Speaking on Thursday when he received documents from stakeholders at his Karen Residence, Gachagua said the reforms will restore the lost glory of the crop and improve the life of the farmer.
The documents handed to him were the Meru Coffee Reforms conference metrics and roadmap, a draft sessional paper on sustainable quality coffee production for food security and wealth creation, the coffee bill 2023, a draft cooperatives Bill and the sessional paper on the national cooperative policy.
He said among other institutional reforms, the government aims to revive the Coffee Board of Kenya and the Coffee Research Institute.
This is alongside strengthening the New Kenya Planters Co-operative Union (KPCU).

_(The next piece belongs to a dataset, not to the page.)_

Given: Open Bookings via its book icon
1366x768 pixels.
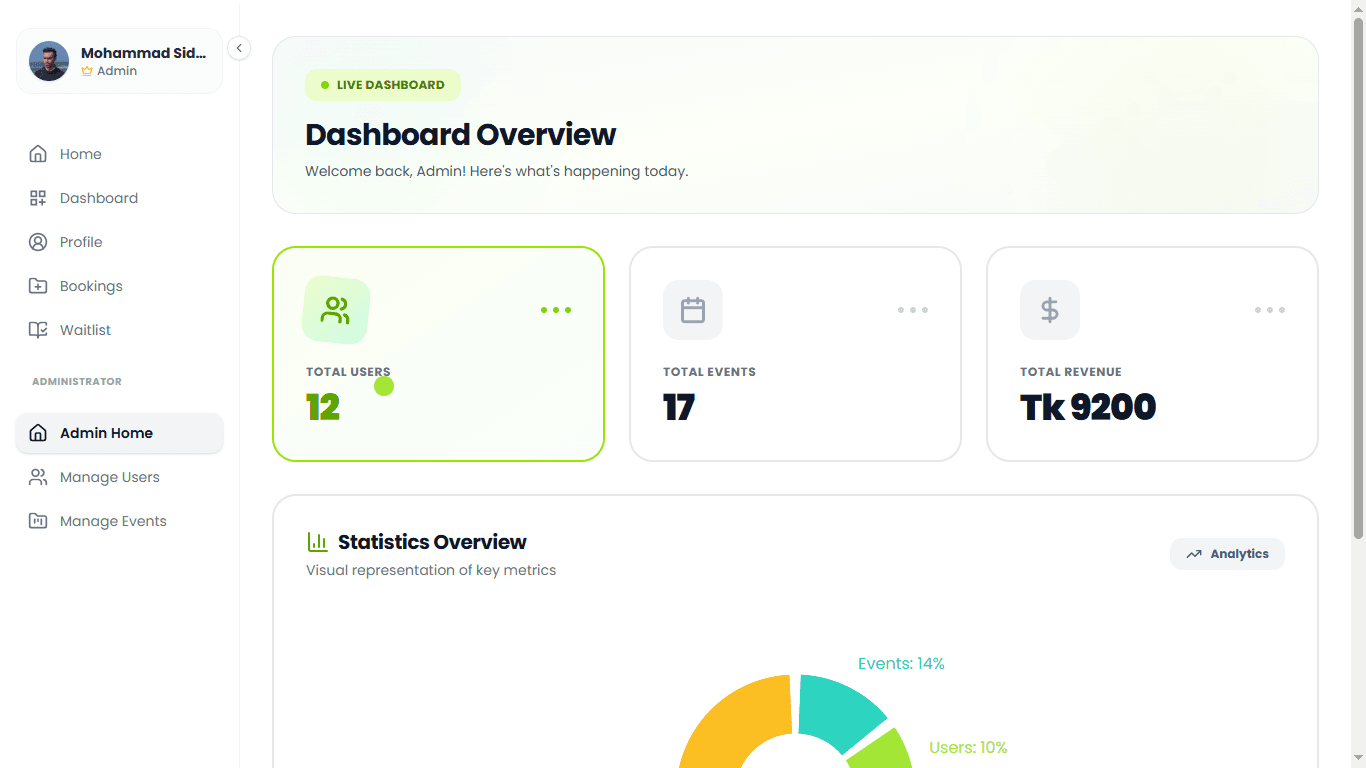Looking at the screenshot, I should pyautogui.click(x=38, y=286).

"I am confident that we will succeed. We just need to know where the rain began beating us and trace our steps to see what we were doing when we got it right so we can do something similar," he said.

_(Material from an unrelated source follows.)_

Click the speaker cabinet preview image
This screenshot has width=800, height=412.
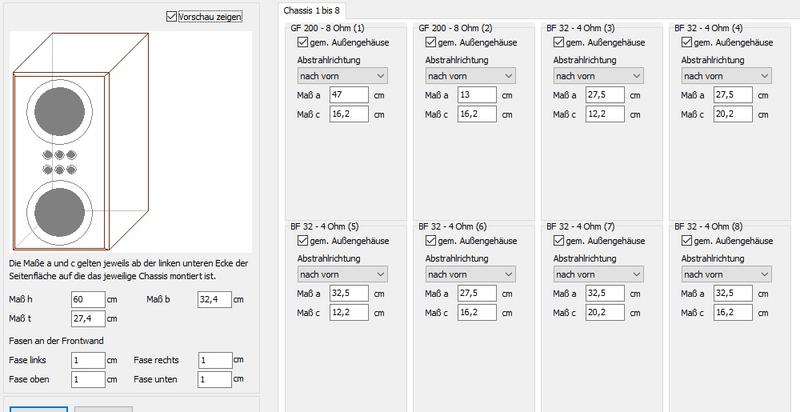(77, 142)
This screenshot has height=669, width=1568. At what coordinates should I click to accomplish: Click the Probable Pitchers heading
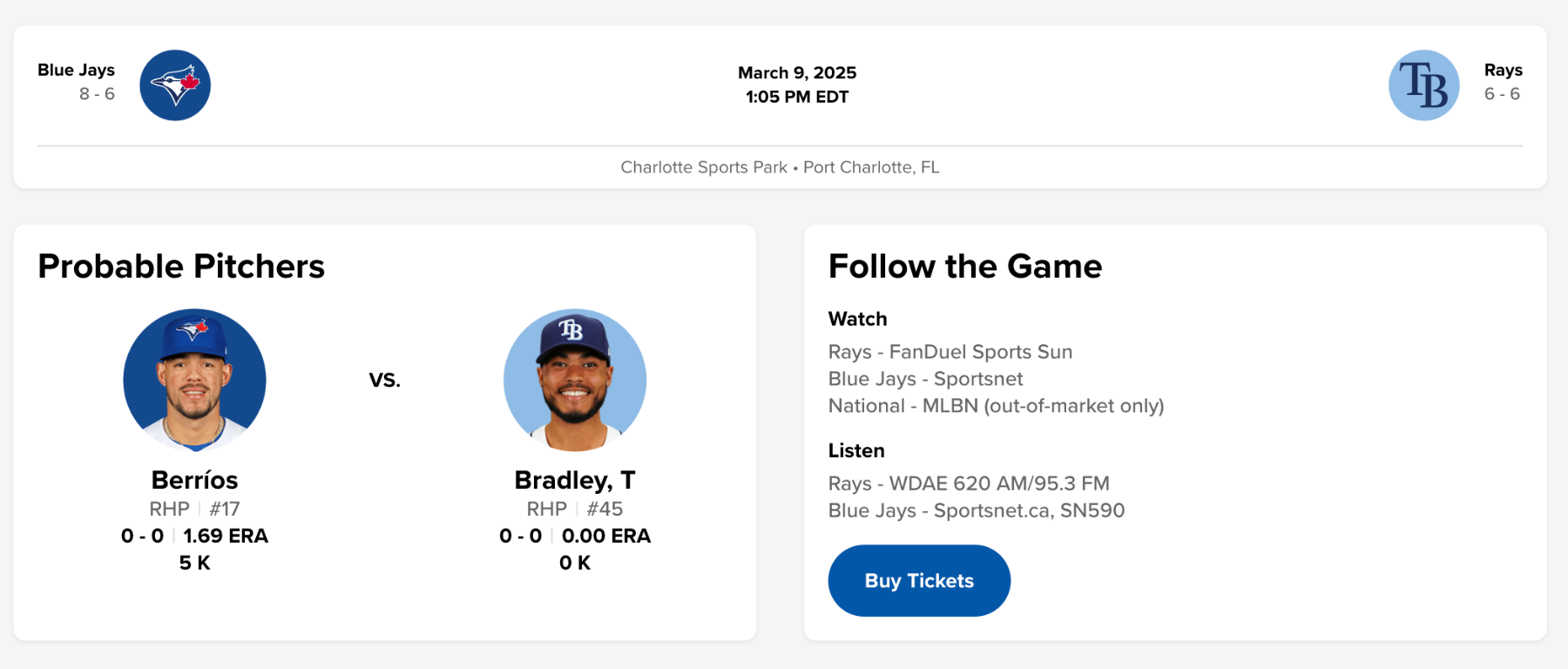click(x=181, y=267)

The DP said farmers will support the reforms because they have been involved.
He said President William Ruto's administration intends to increase coffee production from the current 50,000 metric tonnes annually to 200,000 metric tonnes within five years.
"I want to assure you of the state's commitment to pushing sustainable results in this sub-sector. We are willing to take the political heat from any direction it comes from because we are persuaded that great leaders are defined by their ability and capacity to take hard decisions in the interest of their society and country," he said.
Cabinet Secretary for the Cooperatives and Micro, Small and Medium Enterprises( MSME) Development Simon Chelugui was present.
They also submitted their recommendations on the implementation of the resolutions made by coffee farmers during the conference held in Meru early in the year.
Among the recommendations is an amendment to the Coffee Bill which is pending in Parliament.
Another proposal is the amalgamation of coffee cooperative societies that are not economically viable.
"We must come up with economically viable cooperatives and threshold for election of leaders and officials of the societies," Gachagua said.
The Deputy President will next month lead a delegation of coffee farmers, stakeholders and government officials to Colombia.
They will attend the World Coffee Conference where they will also learn about the best practices of farming the commodity.